***** Material provided *****

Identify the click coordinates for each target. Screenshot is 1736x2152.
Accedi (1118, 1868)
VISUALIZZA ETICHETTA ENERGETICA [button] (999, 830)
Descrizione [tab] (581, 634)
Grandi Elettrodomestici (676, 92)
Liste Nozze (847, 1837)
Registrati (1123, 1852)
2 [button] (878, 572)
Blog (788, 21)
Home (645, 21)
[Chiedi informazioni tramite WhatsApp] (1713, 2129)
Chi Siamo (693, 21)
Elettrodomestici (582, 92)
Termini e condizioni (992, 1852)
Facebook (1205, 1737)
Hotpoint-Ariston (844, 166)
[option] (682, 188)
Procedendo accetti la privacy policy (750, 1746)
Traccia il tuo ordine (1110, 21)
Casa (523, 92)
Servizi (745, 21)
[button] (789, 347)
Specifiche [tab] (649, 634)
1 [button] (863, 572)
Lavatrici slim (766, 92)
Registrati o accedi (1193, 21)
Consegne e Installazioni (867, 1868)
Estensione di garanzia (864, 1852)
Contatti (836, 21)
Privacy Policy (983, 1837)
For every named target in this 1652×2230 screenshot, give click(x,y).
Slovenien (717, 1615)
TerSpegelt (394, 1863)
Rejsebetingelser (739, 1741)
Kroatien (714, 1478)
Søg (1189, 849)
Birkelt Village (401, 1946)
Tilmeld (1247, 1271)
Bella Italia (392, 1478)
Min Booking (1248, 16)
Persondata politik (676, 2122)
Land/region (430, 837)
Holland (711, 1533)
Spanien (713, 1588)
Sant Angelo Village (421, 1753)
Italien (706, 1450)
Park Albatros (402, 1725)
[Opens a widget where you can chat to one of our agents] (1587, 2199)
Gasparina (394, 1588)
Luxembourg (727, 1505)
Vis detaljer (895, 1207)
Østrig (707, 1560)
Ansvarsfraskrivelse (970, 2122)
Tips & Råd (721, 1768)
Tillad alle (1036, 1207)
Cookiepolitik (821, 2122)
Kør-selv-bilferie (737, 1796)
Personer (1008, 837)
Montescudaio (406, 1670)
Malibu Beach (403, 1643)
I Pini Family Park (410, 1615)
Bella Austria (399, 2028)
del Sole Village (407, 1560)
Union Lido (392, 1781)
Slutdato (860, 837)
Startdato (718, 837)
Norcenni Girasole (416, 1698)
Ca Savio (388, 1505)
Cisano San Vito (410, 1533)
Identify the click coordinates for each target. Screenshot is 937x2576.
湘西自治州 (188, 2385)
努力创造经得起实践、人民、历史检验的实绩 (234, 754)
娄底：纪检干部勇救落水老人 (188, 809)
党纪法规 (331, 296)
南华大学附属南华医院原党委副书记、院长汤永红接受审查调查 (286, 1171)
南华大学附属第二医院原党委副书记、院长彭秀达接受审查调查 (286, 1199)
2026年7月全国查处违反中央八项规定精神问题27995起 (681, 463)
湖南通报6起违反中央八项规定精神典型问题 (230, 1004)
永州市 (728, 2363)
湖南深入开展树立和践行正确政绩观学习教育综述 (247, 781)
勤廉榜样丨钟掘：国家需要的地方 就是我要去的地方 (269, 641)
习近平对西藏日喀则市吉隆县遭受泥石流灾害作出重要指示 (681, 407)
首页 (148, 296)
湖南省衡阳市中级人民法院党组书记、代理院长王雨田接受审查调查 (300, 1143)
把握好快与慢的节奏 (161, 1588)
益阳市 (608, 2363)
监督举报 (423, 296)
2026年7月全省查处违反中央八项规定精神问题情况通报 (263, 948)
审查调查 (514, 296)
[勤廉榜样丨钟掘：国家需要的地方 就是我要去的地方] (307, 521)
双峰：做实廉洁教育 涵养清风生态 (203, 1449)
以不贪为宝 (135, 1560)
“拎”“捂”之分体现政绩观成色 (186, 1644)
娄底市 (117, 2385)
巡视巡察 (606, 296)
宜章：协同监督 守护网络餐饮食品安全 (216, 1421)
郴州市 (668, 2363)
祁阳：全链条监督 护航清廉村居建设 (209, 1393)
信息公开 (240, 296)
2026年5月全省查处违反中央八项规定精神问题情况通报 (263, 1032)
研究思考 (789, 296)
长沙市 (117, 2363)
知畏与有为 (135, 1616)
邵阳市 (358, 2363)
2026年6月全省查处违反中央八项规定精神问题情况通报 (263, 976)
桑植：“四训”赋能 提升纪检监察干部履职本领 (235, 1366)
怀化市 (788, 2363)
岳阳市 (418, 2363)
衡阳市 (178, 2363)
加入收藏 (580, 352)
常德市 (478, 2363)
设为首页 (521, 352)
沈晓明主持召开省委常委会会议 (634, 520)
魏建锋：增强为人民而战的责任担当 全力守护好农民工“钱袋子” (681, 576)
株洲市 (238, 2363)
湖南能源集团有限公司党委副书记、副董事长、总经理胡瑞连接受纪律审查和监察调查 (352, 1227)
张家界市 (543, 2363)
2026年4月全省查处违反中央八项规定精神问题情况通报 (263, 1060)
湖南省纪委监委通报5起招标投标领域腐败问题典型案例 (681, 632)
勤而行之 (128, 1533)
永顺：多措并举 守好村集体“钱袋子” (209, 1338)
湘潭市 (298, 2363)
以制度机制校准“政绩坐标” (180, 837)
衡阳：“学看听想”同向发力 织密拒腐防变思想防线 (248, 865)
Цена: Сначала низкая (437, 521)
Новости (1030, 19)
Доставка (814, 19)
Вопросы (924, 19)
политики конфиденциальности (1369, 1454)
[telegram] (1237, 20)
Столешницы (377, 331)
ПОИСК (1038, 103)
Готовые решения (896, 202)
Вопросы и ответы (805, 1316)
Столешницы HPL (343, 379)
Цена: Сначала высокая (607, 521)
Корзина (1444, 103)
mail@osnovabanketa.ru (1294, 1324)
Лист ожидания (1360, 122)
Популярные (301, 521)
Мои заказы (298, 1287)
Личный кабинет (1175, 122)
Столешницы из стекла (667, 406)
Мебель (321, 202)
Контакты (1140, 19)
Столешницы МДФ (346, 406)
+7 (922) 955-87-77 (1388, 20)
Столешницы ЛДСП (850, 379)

*****

The answer should consist only of the lines from the line containing "политики конфиденциальности (1369, 1454)" through the final line of the listing above, reproduced exactly.

политики конфиденциальности (1369, 1454)
[telegram] (1237, 20)
Столешницы (377, 331)
ПОИСК (1038, 103)
Готовые решения (896, 202)
Вопросы и ответы (805, 1316)
Столешницы HPL (343, 379)
Цена: Сначала высокая (607, 521)
Корзина (1444, 103)
mail@osnovabanketa.ru (1294, 1324)
Лист ожидания (1360, 122)
Популярные (301, 521)
Мои заказы (298, 1287)
Личный кабинет (1175, 122)
Столешницы из стекла (667, 406)
Мебель (321, 202)
Контакты (1140, 19)
Столешницы МДФ (346, 406)
+7 (922) 955-87-77 (1388, 20)
Столешницы ЛДСП (850, 379)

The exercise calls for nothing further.